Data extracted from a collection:
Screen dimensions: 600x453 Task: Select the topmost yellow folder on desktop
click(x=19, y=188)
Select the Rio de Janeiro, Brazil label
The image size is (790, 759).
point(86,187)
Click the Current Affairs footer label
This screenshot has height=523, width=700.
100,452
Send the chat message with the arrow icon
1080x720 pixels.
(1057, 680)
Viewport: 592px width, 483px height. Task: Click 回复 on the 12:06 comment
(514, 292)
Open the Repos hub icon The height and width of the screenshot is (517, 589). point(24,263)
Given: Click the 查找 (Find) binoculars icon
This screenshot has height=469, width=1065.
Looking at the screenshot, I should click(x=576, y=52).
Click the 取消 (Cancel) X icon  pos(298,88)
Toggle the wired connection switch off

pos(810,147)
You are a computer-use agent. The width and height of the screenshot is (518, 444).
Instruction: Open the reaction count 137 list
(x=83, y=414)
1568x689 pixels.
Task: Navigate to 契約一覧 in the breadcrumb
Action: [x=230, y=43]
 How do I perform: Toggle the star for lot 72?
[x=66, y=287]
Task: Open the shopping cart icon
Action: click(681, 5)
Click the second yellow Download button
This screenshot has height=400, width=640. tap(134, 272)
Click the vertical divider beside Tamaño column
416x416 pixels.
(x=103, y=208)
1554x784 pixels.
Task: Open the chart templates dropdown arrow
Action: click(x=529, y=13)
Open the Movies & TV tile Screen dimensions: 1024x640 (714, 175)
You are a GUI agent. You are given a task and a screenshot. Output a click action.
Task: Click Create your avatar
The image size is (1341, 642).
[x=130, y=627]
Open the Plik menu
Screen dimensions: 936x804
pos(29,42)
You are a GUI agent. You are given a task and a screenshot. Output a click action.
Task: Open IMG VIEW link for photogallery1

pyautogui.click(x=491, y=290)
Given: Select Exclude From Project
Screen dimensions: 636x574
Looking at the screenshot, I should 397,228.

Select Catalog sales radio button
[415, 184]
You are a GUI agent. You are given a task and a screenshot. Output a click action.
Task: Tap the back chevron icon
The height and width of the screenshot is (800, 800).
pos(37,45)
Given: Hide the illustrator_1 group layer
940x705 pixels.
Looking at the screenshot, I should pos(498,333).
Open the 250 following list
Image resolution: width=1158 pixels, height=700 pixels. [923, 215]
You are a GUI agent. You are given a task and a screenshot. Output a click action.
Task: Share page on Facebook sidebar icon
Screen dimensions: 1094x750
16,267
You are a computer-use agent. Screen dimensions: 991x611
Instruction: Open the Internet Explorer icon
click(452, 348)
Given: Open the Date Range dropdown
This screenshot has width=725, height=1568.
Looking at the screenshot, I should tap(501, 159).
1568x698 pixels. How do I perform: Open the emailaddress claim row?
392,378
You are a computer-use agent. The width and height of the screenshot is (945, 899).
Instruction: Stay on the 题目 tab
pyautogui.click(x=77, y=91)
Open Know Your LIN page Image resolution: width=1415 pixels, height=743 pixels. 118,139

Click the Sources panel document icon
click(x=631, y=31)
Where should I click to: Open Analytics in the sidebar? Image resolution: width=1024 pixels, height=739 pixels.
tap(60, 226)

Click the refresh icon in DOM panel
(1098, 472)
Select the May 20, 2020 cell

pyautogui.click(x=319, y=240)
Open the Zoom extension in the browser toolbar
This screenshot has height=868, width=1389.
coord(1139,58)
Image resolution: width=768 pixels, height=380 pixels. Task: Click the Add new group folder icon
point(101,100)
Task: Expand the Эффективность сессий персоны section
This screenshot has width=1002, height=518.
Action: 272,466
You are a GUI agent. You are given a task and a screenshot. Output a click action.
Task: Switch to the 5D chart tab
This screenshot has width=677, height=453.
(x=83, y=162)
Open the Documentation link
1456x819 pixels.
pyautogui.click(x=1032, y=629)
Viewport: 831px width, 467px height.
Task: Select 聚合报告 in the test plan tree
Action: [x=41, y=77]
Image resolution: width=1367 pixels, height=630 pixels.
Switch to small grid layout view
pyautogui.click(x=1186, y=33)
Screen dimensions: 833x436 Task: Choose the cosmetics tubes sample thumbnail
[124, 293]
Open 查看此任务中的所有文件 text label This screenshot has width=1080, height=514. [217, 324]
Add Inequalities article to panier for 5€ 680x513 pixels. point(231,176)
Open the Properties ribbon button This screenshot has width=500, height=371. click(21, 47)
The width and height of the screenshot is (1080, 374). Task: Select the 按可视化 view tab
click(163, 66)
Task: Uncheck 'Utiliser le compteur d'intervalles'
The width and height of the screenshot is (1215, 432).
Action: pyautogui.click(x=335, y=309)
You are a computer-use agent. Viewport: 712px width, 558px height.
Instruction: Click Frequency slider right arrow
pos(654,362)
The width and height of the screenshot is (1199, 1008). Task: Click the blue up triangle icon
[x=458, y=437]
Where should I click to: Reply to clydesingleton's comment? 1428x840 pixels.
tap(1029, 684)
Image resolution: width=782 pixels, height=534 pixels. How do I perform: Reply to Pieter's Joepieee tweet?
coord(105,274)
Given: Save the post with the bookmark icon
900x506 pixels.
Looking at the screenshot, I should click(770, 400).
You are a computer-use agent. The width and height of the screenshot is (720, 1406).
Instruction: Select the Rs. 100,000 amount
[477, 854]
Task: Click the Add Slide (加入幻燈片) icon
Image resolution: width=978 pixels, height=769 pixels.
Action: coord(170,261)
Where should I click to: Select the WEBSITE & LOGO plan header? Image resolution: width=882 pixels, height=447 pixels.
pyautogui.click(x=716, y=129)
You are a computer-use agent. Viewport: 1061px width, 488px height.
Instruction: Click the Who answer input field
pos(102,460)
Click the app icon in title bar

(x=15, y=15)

Work item: All lines carrying the word "with" must be copied from the data above.

Solution to this task:
Send the chat message with the arrow icon
Given: Save the post with the bookmark icon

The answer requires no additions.